Use an anaerobic jar with the proper gas generating packets. These are
available commercially and they're not particularly cheap. If your
facility has an anaerobic chamber you can use that also. The chamber is
very expensive and you need gas tanks hooked up with special gas for
this operation. They are hard to work in. Plates outside are easier but
you must work fast. You look at your plates, pick your colonies,
restreak, and put them back into anaerobic conditions - usually within
1/2 hour or less or the isolates will die with air exposure.
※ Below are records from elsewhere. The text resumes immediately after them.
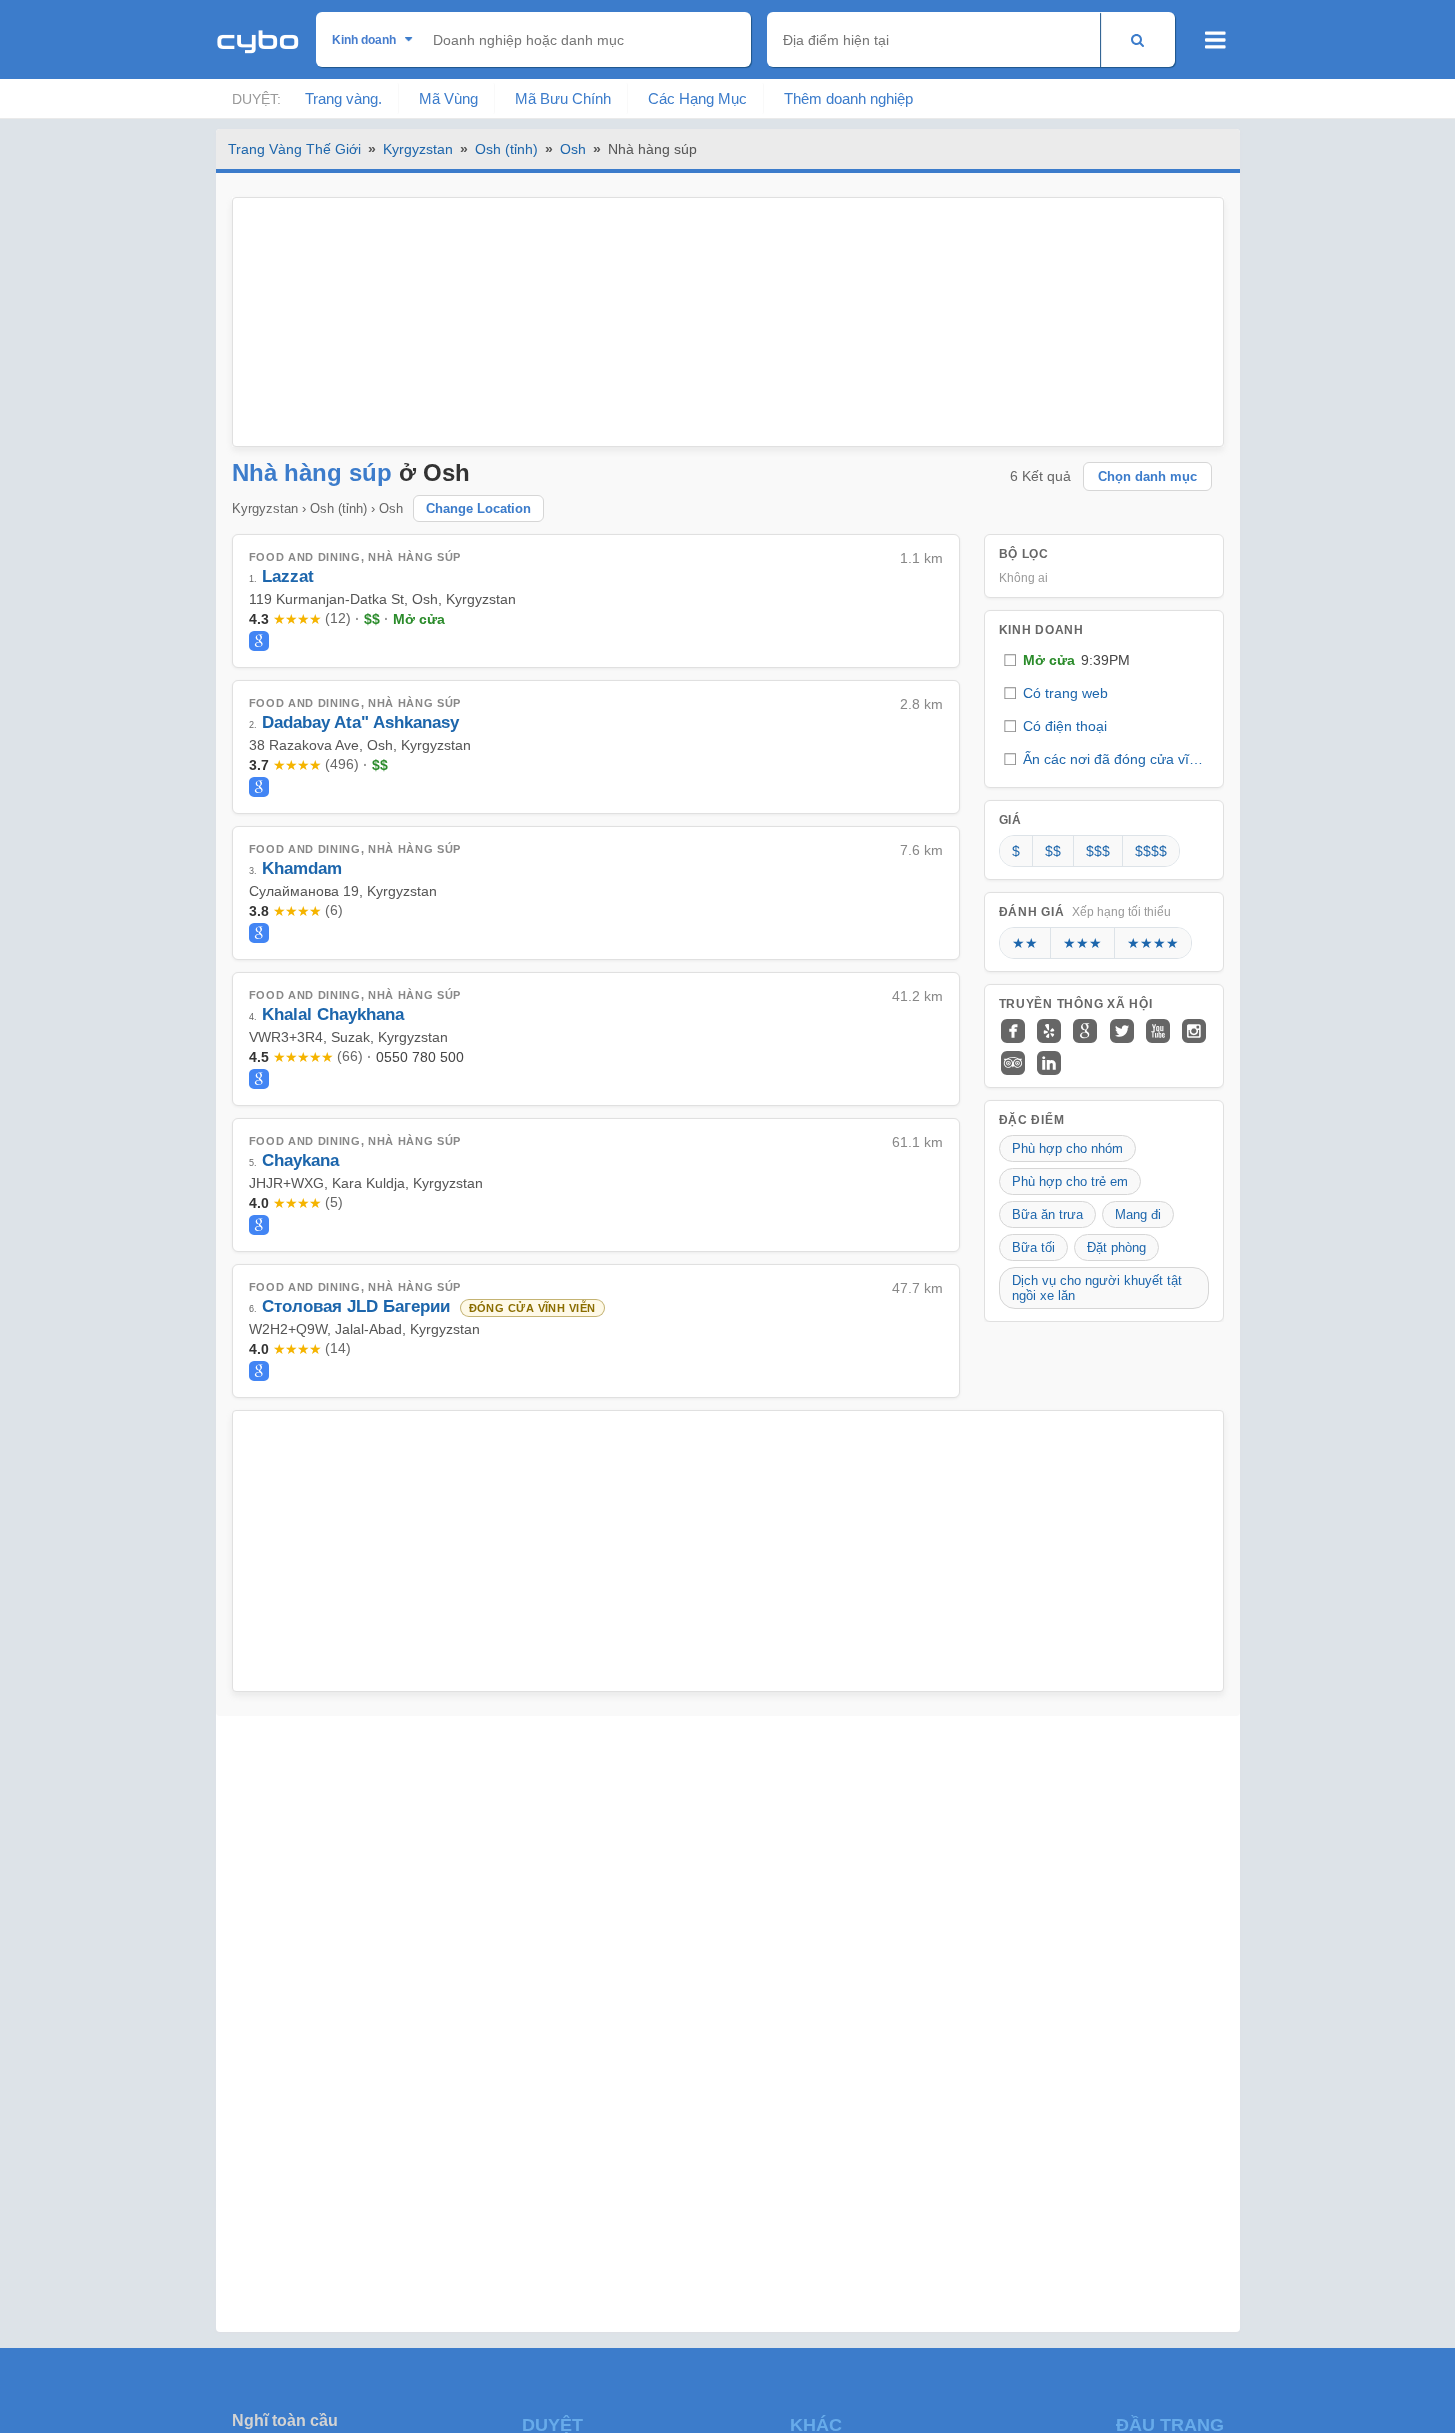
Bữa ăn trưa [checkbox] (1047, 1214)
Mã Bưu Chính (563, 98)
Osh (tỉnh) (506, 149)
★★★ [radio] (1082, 943)
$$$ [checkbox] (1098, 851)
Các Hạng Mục (697, 98)
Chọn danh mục (1147, 476)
We use BBL anaerobic baggies that come with a dry generator packet that
activates upon opening. You have a minute to get the plates in and
sealed up once the packet's bag is opened. We put the initial plates
from an anaerobic culture in the baggie and incubate for two days before
opening. Colony types after two days are subbed for aerotolerance
testing. We open the bags, sub suspicious colony types aerobically to
chocolate and anaerobically to a new CDC Anaerobic Blood. Each
morphology gets their own new plate. The latter plates are reincubated
anaerobically. You will probably need an anaerobic jar or anaerobic box
to do this if you don't have an anaerobic chamber with gloves.
All of this technology is expensive. Anaerobes are not cheap to work
with.
http://tinyurl.com/3q2pkk - jars
http://www.bd.com/ds/productCenter/261215.asp - biobags
http://tinyurl.com/3eprrx - links to BD and other anaerobic stuff
Good luck.
Judy Dilworth, M.T. (ASCP)
Microbiology (clinical, not R&D)
"Kanchanadevi k" <kdevik from gmail.com> wrote in message
news:mailman.106.1207838963.19248.microbio from net.bio.net...
> Can anyone tell me
>> How to check the bacterial gorwth under anaerobic condition.
> Actually i am doing bacterial taxonomy.
> In that this is one of physiological test.
> Growth under anerobic condition.
>> Is there any special media to be used for doing this test
> or
> Is there any separate growth champer.